• _Task objective_
The line containing "Commentaire (24, 1697)" and every line after it, through the end of the material: copy these exactly and nothing else, leaving pictures out.

· · · · · · ·

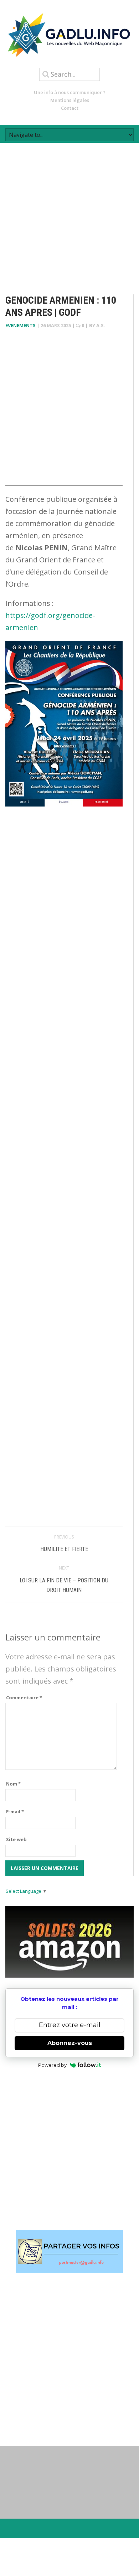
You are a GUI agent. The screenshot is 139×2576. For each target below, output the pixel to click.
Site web (16, 1839)
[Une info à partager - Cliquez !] (69, 2251)
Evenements (20, 325)
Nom (13, 1784)
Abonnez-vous (69, 2043)
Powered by (52, 2065)
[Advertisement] (69, 212)
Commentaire (24, 1697)
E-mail (15, 1811)
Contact (69, 108)
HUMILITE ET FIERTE (64, 1549)
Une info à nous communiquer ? (69, 92)
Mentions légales (69, 100)
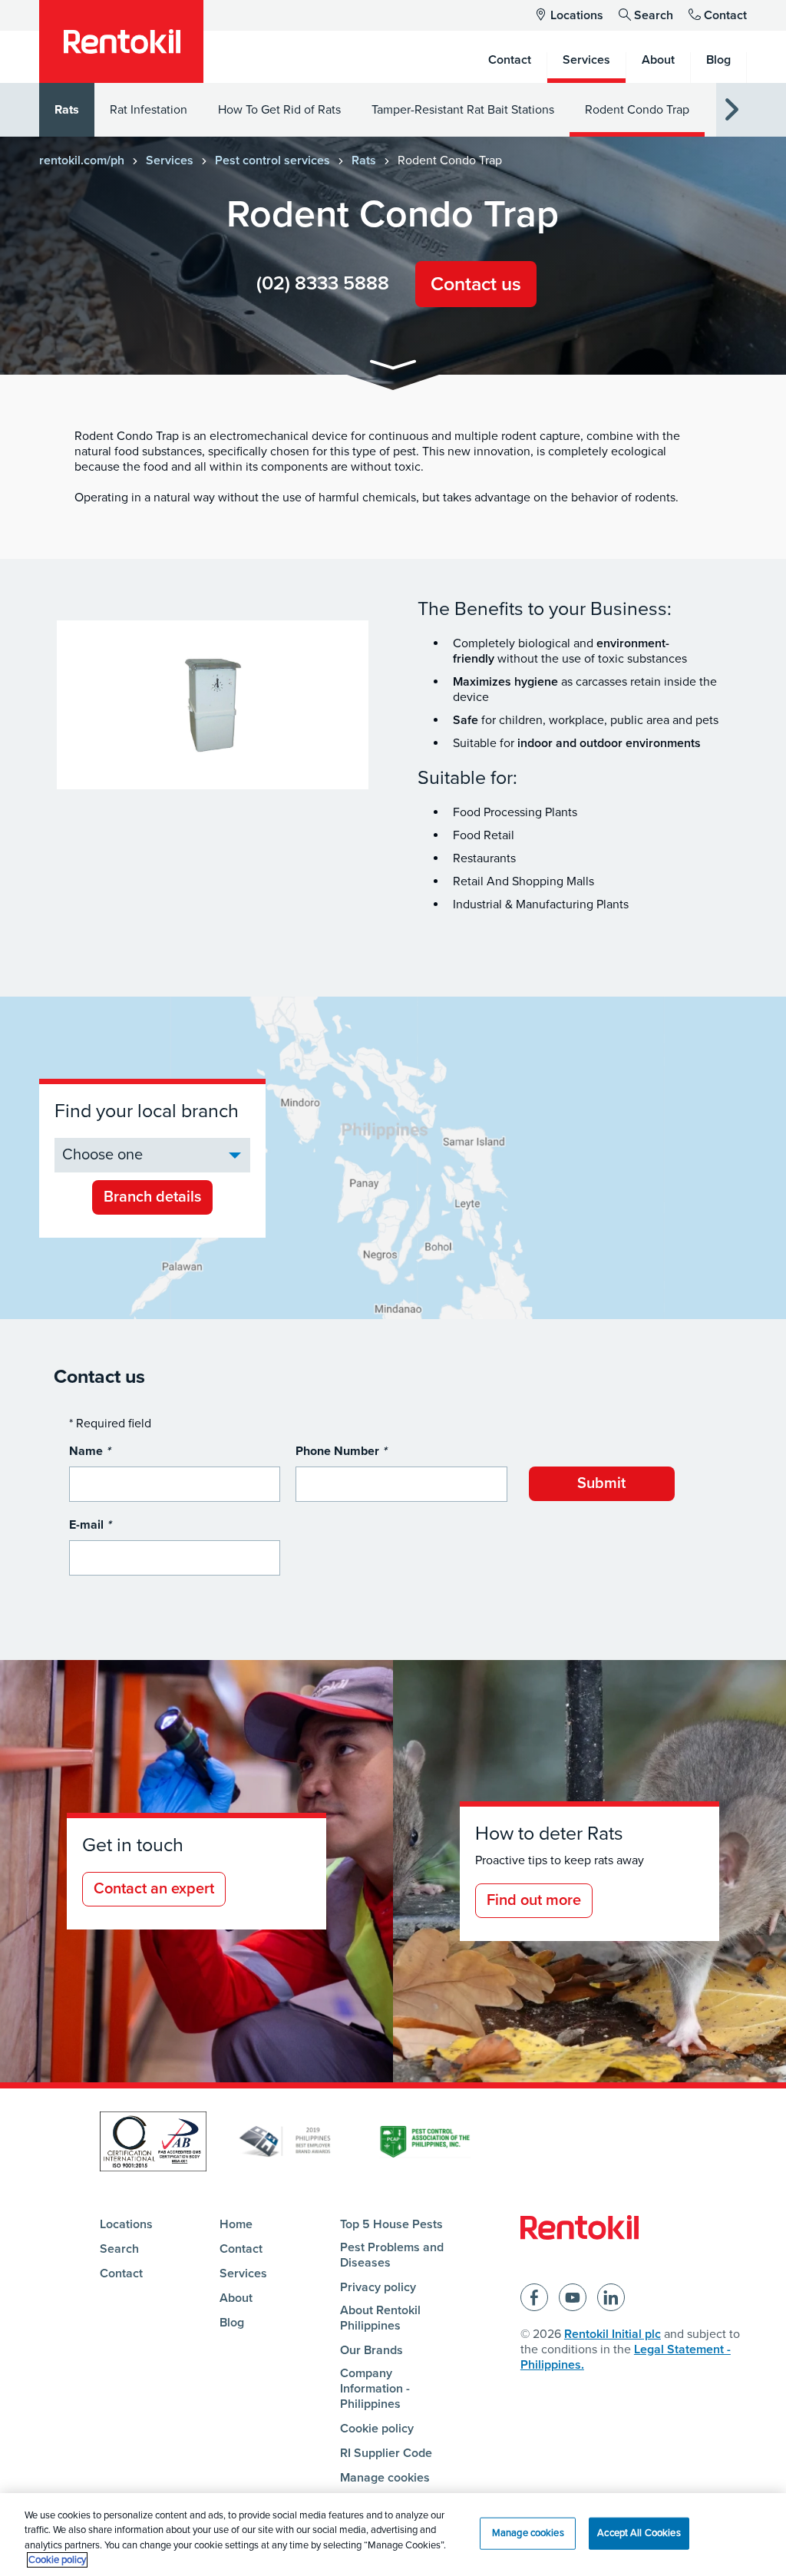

· · · · · · ·

• _Solved exercise_
Commentaire (24, 1697)
E-mail (15, 1811)
Contact (69, 108)
HUMILITE ET FIERTE (64, 1549)
Une info à nous communiquer ? (69, 92)
Mentions légales (69, 100)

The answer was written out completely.